Well taken.” He was smiling. The man was
smiling!
“Thank you.
Sir.”
Outside,
in the darkness of the changing rooms, he loosened his belt and slipped his
hand down the inside of the back of his undershorts. He felt the four tender
lines, not yet swollen into weals and, where the strokes had crossed, the
smallest sticky trace of blood on his fingertips. He withdrew his hand, sucking
the rich, iron-tasting blood from his fingertips.
On
his way back to the classroom, on the edge of the parade ground, he passed the
lighted red telephone booth on the sidewalk. Feeling in his pocket he took out
a florin, hauled open the heavy door, slipped inside and dropped the coin into
the slot. He dialed his parents’ number.
They
often had dinner parties on Tuesday nights, but he was sure they wouldn’t mind.

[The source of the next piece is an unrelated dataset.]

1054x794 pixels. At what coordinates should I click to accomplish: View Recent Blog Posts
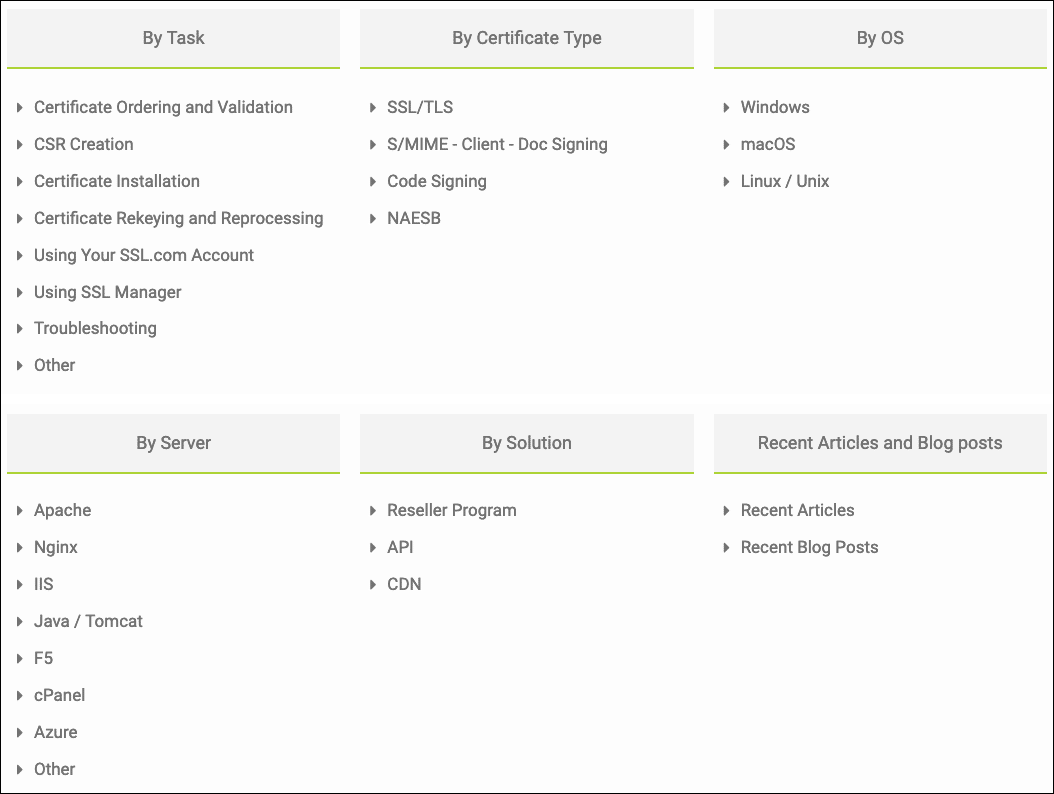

He thought of his mother and father at either end of the table in the warm,
dark paneled dining room, their faces and those of their guests lit by the
three candelabra.
It was cold
in the phone booth, and there was a smell of stale tobacco smoke. His mother
answered the phone. He’d hoped she would.
“Faversham
783”
“Hello,
Mummy.”
“Oh, It’s
my birthday boy. Happy birthday, Kevin, dear. Did you have a nice day?”
“Not
bad.”
In
the background he heard a roar of laughter, and his mother said, “I can’t talk
too long Kevin. We have people to dinner.”
“That’s
all right,” the boy said.
“Oh,
by the way,” his mother said, “I’m afraid your card and present will be a day
or two late. I only remembered to post them this morning. But don’t worry; it’s
on the way. Really.”
“That’s
okay. It’s doesn’t matter. I expect it’ll come tomorrow.”
There
was a pause, then his mother said: “Well, I must go now, dear. Daddy sends his
love, too. You’re all right then, are you?
“Yes,
Mummy, I’m fine.”
“That’s
all right then. Kiss kiss.”
“Mummy,
I . . .”
“What’s
that, dear?”
Was
there any point? “Nothing, Mummy. It’s nothing.”
“Bye
then.”
A
hundred and thirty miles away the line went dead.
He
was limping a little, and it hurt, but it would soon be all right again.
Everything worked out all right in the end.
In
the classroom, waiting his return, they heard his footsteps on the gravel.